I am an introvert raising an extrovert.
As soon as Sophia could make eye contact with people, she did. With anyone and everyone--neighbors I had never spoken to, people on the street I hurried by--her primary impulse, it seemed, was to reach out to others.
This impulse jarred me. I had spent the previous 38 years trying to be, if not invisible, unobtrusive. I’m not sure if it’s shyness, or a preference to keep to myself that was miscast as shyness, but I have to force myself to talk to people outside my small sphere. I become painfully self-conscious, hearing myself speak as I talk, wondering how much eye contact I should be making, hoping I am passing for sociable and engaging.
My introversion is hard for many to reconcile, considering that I used to stand up and speak before hundreds of people. Or that I’m a psychologist, helping others to build their social skills. If anything, because I have had to push past my introversion, had to learn skill by skill what is unconscious and easy for some, I have a great deal of empathy for others like me. I know what they need to know.
I would have known how to raise an introvert. I could have taught her how to cope.
Sophia doesn’t need to be taught how to cope. She instinctively knew how to relate to others from day one. We’d be on the elevator in our high rise, headed out for some fresh air, Sophia snugly tucked into my Ergo, facing my chest. As the elevator doors slid open, she would twist her neck uncomfortably to orient towards and beam at each person who stepped on.

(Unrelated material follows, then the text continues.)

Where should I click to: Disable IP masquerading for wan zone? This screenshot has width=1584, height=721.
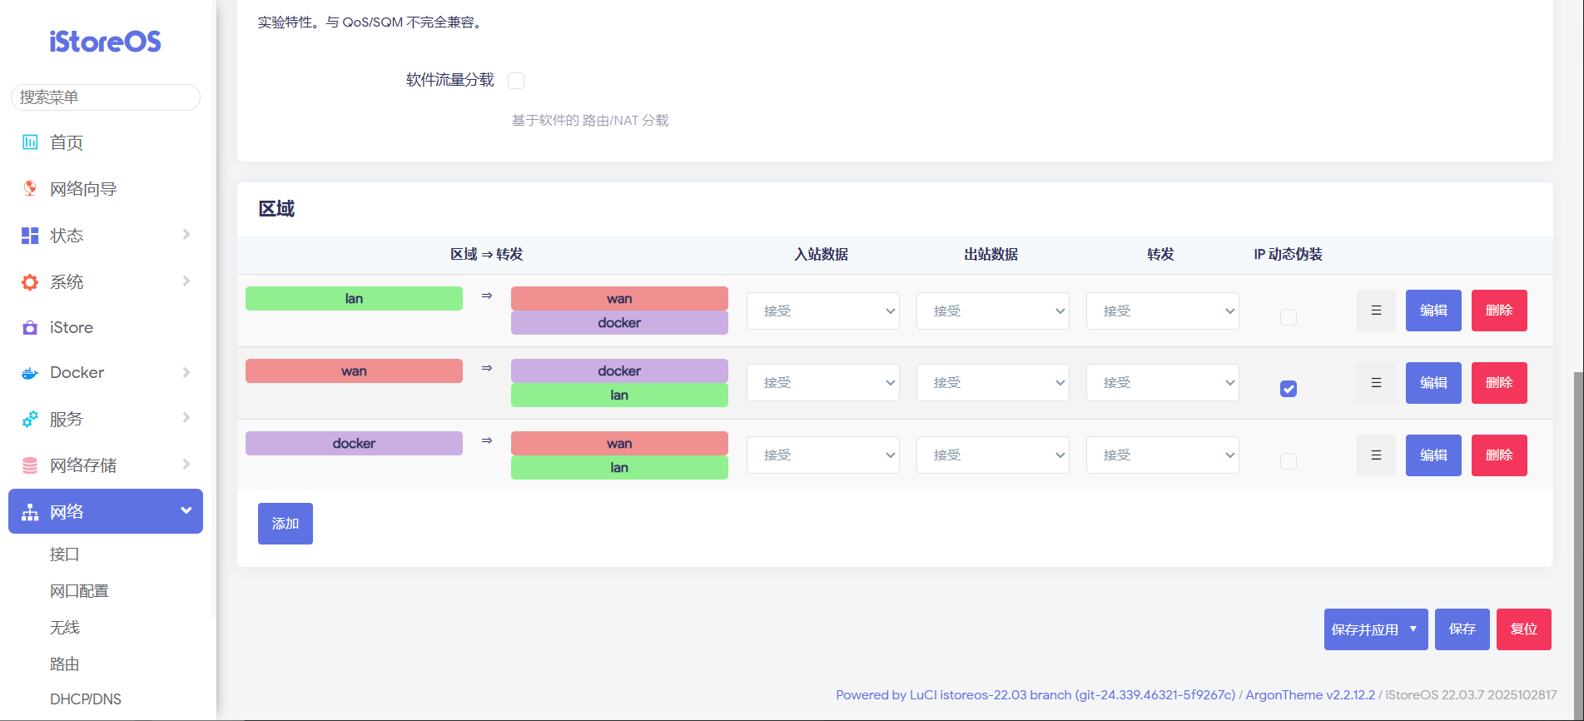(1289, 389)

They rewarded her with exuberant attention.
“She’s so alert!”
“She’s so friendly!”
“Look at those big, blue eyes!”
Suddenly, I was forced to communicate.
“Yes, she’s always observing, taking it all in.”
“She loves people!”
“Thank you so much!”
Frankly, there was something lovely about this experience. After years of puzzling over how to connect with others, I had found the thing that transcended every kind of barrier--race, age, sex, class, introversion: Babies. Sophie, completely unaware of the things that divide us, made connections effortlessly.

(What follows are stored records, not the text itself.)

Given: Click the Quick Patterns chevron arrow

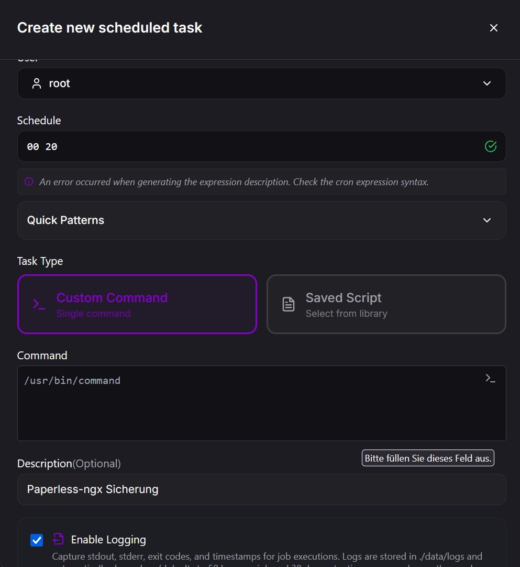Looking at the screenshot, I should point(487,220).
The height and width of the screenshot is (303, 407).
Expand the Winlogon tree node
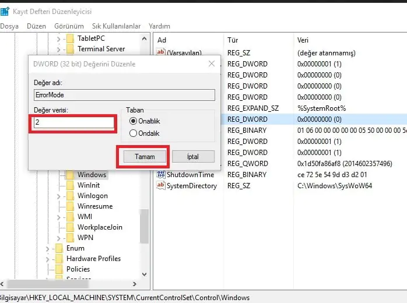(58, 196)
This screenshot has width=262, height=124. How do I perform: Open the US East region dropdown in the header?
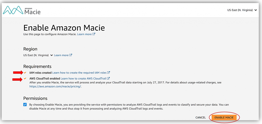point(242,10)
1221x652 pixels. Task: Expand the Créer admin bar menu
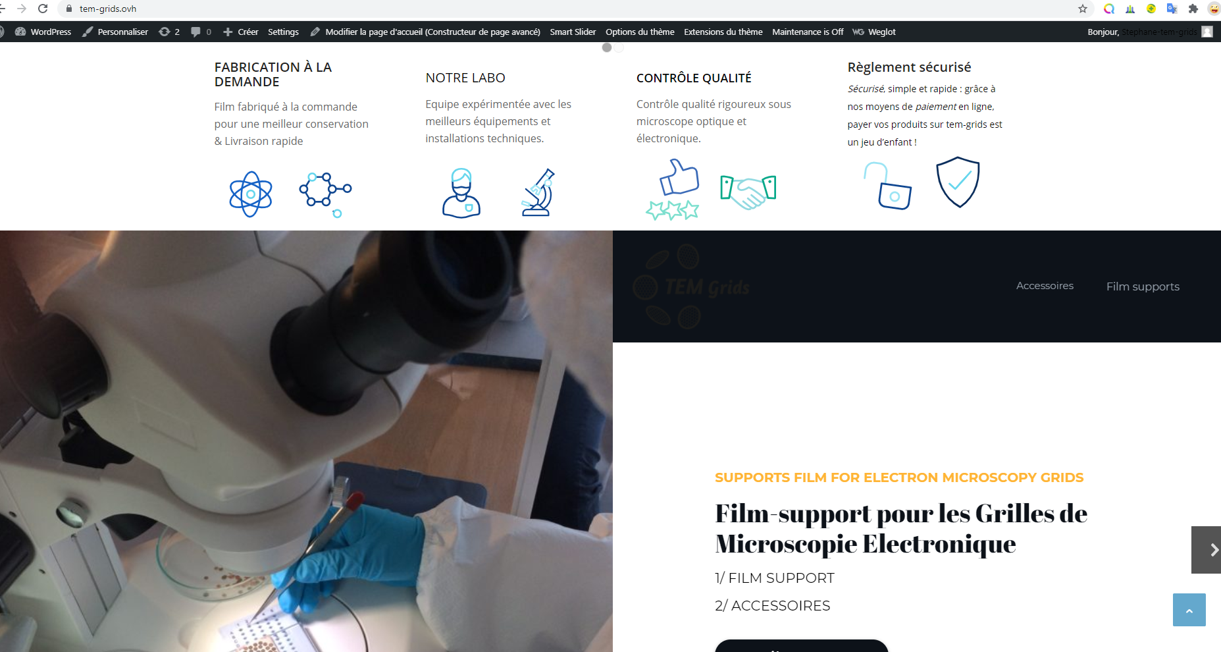point(241,32)
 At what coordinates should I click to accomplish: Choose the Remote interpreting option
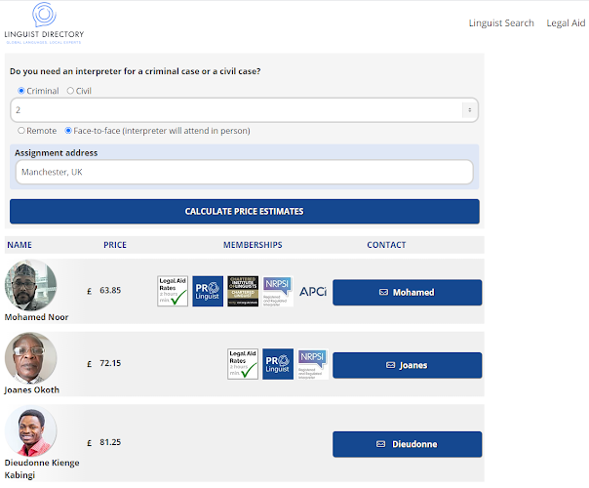21,131
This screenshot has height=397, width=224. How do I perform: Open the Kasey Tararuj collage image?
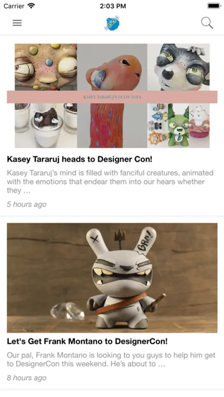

She drew me out of my shell. She was my social lubricant. She helped me bridge the gap that lay between myself and others.
I absolutely hated the prospect of Mother and Me activities, sitting around with a bunch of people I did not know, our lowest common denominator the fact that we could give birth to live young. But I went for Sophia’s sake, because the only thing she loved more than gurgling at complete strangers was being amongst her kind. When she saw another baby, she’d go nuts with joy, even, on occasion, mounting the child because she just couldn’t get close enough. And, in these situations, I didn’t have to speak, I could just smile and let Sophie do the work.
And then, I did start having some nice conversations with people.
Out of these conversations, I made some nice friends.
Looks like the extrovert might be raising me.